Analyze We are asked to predict the modes of decay of two nuclei.

Plan To do this, we must locate the respective nuclei in Figure 21.1 and determine their positions with respect to the belt of stability in order to predict the most likely mode of decay.

Solve

(a) Carbon is element 6. Thus, carbon-14 has 6 protons and 14 – 6 = 8 neutrons, giving it a neutron-to-proton ratio of 1.25. Elements with Z < 20 normally have stable nuclei that
contain approximately equal numbers of neutrons and protons (n/p = 1).

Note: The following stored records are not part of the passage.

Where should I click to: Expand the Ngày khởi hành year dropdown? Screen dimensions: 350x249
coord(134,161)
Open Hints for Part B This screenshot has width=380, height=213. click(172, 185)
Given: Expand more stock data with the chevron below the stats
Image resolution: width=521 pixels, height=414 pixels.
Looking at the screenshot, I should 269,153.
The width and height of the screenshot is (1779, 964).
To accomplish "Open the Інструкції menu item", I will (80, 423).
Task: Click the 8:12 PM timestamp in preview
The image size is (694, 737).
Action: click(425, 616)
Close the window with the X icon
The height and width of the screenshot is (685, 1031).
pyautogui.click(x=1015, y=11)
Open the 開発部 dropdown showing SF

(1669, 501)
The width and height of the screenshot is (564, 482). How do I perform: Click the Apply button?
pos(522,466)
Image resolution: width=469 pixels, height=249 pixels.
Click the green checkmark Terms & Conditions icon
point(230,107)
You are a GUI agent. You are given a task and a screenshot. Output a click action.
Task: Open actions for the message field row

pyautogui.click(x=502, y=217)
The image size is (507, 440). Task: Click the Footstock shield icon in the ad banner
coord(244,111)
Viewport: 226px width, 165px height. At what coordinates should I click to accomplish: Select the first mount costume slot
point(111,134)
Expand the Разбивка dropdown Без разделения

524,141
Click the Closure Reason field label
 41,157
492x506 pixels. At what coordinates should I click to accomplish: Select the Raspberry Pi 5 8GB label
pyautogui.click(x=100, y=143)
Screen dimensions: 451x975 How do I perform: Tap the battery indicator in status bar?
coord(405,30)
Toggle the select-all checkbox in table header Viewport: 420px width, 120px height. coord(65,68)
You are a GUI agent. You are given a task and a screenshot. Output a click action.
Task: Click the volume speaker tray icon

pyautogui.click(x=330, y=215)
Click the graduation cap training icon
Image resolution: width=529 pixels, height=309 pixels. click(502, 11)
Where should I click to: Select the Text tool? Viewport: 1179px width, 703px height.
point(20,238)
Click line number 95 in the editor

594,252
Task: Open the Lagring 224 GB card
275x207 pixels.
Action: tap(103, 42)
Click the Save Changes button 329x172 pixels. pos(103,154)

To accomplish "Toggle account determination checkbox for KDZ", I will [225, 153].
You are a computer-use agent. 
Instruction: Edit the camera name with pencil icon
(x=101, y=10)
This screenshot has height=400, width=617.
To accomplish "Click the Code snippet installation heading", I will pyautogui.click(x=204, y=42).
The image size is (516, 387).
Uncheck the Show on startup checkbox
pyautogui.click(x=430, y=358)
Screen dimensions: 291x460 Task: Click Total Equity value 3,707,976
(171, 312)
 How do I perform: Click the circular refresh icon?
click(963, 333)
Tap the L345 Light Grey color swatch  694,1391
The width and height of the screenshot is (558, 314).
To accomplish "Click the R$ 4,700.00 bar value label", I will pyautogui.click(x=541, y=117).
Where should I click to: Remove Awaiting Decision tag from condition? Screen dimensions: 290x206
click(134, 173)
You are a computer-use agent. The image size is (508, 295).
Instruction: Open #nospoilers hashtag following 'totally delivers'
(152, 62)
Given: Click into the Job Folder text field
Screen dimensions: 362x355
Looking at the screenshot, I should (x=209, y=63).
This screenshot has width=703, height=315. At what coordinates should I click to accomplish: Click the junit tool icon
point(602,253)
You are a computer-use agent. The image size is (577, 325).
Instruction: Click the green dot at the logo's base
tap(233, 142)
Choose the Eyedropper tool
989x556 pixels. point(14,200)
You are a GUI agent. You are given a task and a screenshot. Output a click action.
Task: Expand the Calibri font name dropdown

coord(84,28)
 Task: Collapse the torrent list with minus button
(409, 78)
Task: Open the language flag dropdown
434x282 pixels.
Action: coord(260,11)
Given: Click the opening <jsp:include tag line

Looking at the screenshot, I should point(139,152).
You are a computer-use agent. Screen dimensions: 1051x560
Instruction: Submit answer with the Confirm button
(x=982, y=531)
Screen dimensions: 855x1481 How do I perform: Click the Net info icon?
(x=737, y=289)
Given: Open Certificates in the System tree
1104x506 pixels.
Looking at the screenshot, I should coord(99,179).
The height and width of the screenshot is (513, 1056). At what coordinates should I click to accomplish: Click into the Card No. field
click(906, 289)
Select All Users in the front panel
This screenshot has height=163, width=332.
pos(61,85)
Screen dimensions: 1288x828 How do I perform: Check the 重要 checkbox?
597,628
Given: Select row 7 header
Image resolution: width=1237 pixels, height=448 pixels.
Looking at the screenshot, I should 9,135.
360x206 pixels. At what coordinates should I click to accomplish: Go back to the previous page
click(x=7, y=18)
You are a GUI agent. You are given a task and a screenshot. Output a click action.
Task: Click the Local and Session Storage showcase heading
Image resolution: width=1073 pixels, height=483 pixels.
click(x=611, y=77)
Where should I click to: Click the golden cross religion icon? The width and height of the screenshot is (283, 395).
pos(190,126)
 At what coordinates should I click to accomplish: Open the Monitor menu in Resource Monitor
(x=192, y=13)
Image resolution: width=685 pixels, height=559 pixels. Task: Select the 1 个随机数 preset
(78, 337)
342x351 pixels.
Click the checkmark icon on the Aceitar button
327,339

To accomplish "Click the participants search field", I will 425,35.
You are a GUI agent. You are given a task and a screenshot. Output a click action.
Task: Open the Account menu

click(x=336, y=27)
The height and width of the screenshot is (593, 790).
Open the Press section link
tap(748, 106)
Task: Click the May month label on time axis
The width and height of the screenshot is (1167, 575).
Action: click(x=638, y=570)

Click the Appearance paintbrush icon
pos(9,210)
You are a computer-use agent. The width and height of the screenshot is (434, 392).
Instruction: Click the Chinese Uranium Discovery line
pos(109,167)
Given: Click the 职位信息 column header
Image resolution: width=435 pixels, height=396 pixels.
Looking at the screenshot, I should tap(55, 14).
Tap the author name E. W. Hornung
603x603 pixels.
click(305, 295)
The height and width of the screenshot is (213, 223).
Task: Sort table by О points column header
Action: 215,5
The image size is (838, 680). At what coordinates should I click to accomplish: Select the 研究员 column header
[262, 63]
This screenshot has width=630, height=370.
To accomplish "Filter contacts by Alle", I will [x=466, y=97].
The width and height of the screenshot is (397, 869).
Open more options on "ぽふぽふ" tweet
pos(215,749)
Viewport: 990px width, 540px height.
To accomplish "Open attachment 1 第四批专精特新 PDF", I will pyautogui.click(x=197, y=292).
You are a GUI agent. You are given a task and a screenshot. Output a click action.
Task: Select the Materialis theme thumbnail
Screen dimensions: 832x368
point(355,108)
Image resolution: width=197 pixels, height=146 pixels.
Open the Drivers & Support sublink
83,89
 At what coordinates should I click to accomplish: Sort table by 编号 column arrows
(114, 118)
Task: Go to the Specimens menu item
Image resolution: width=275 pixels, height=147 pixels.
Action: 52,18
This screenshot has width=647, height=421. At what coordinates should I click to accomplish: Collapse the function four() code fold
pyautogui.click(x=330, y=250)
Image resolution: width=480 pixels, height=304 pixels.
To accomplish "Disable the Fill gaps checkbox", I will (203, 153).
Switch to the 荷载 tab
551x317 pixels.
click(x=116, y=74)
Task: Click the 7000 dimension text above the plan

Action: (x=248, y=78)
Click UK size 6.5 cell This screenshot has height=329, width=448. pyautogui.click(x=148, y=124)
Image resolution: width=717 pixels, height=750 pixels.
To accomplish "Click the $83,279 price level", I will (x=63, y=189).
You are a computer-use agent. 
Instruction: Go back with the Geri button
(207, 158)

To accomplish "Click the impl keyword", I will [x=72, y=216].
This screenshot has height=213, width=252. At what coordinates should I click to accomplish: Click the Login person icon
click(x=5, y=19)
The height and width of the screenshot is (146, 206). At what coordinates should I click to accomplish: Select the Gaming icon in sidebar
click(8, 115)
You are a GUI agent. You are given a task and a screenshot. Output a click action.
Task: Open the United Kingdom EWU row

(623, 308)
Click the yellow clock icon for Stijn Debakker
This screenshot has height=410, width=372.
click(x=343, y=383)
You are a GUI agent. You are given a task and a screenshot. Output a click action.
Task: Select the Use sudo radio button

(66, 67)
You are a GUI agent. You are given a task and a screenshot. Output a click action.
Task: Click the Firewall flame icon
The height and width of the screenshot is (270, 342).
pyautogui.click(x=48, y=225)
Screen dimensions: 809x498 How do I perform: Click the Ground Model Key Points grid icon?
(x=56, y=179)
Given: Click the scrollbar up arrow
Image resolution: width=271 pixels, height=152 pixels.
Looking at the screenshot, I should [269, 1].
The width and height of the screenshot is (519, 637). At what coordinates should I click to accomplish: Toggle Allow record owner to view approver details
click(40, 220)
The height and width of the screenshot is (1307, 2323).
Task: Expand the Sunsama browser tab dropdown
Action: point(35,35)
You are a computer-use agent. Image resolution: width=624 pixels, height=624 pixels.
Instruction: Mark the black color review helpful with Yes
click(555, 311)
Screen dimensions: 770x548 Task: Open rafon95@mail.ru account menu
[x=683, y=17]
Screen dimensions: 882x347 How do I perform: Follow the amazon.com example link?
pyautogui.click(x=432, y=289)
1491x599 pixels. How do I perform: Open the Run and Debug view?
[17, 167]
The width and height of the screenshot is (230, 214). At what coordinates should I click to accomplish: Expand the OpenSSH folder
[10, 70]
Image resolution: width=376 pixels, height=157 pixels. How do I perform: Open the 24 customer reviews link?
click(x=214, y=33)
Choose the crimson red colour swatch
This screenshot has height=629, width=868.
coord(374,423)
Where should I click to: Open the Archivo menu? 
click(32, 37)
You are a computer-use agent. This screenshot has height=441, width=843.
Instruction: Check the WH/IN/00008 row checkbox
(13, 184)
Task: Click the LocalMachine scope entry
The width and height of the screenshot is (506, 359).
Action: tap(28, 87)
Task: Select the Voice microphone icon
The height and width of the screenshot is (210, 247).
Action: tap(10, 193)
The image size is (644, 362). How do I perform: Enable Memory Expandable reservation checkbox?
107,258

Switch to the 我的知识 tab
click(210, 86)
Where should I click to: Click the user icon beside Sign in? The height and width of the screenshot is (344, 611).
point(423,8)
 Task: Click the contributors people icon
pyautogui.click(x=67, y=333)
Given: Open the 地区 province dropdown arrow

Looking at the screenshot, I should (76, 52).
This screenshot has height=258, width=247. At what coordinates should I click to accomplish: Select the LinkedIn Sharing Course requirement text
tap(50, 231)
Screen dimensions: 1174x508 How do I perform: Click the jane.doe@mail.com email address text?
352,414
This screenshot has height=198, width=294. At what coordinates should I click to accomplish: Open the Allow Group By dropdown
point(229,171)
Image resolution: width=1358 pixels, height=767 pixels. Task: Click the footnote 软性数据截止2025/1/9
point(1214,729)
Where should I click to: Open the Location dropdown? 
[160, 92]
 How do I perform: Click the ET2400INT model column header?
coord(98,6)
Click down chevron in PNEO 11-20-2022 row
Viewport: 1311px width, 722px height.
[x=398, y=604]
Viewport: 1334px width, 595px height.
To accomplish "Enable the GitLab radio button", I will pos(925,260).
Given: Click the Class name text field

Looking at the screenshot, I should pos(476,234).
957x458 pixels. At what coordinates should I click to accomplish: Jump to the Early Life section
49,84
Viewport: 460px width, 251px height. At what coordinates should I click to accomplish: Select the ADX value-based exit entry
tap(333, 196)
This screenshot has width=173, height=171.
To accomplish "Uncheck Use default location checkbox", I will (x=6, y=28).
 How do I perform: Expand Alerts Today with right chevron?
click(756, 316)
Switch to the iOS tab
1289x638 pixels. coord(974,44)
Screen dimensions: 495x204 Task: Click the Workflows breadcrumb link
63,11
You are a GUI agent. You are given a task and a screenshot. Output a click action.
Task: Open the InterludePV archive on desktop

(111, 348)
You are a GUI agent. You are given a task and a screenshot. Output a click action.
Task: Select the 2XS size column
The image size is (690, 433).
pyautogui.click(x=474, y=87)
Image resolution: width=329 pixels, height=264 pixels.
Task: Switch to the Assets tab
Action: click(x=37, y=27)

Thus, carbon-14 is located above the belt of stability, and we expect it to decay by emitting a beta particle to decrease the n/p ratio:

{}_6^{14}C \longrightarrow{}_7^{14}N +{}_{-1}^0 e

This is indeed the mode of decay observed for carbon-14, a reaction that lowers the n/p ratio from 1.25 to 1.0.

(b) Xenon is element 54. Thus, xenon-118 has 54 protons and 118 – 54 = 64 neutrons, giving it an n/p ratio of 1.18. According to Figure 21.1, stable nuclei in this region of the belt  of stability have higher neutron-to-proton ratios than xenon-118. The nucleus can increase this ratio by either positron emission or electron capture:

\begin{aligned}{}_{54}^{118}Xe & \longrightarrow{}_{53}^{118}I +{}_{+1}^0 e \\{}_{54}^{118}Xe +{}_{-1}^0 e & \longrightarrow{}_{53}^{118}I\end{aligned}

In this case, both modes of decay are observed.

Comment Keep in mind that our guidelines do not always work. For example, thorium-233, which we might expect to undergo alpha decay, actually undergoes beta emission. Furthermore, a few radioactive nuclei lie within the belt of stability. Both {}_{60}^{146}Nd and {}_{60}^{148}Nd, for example, are stable and lie in the belt of stability. {}_{60}^{147}Nd, however, which lies between them, is radioactive.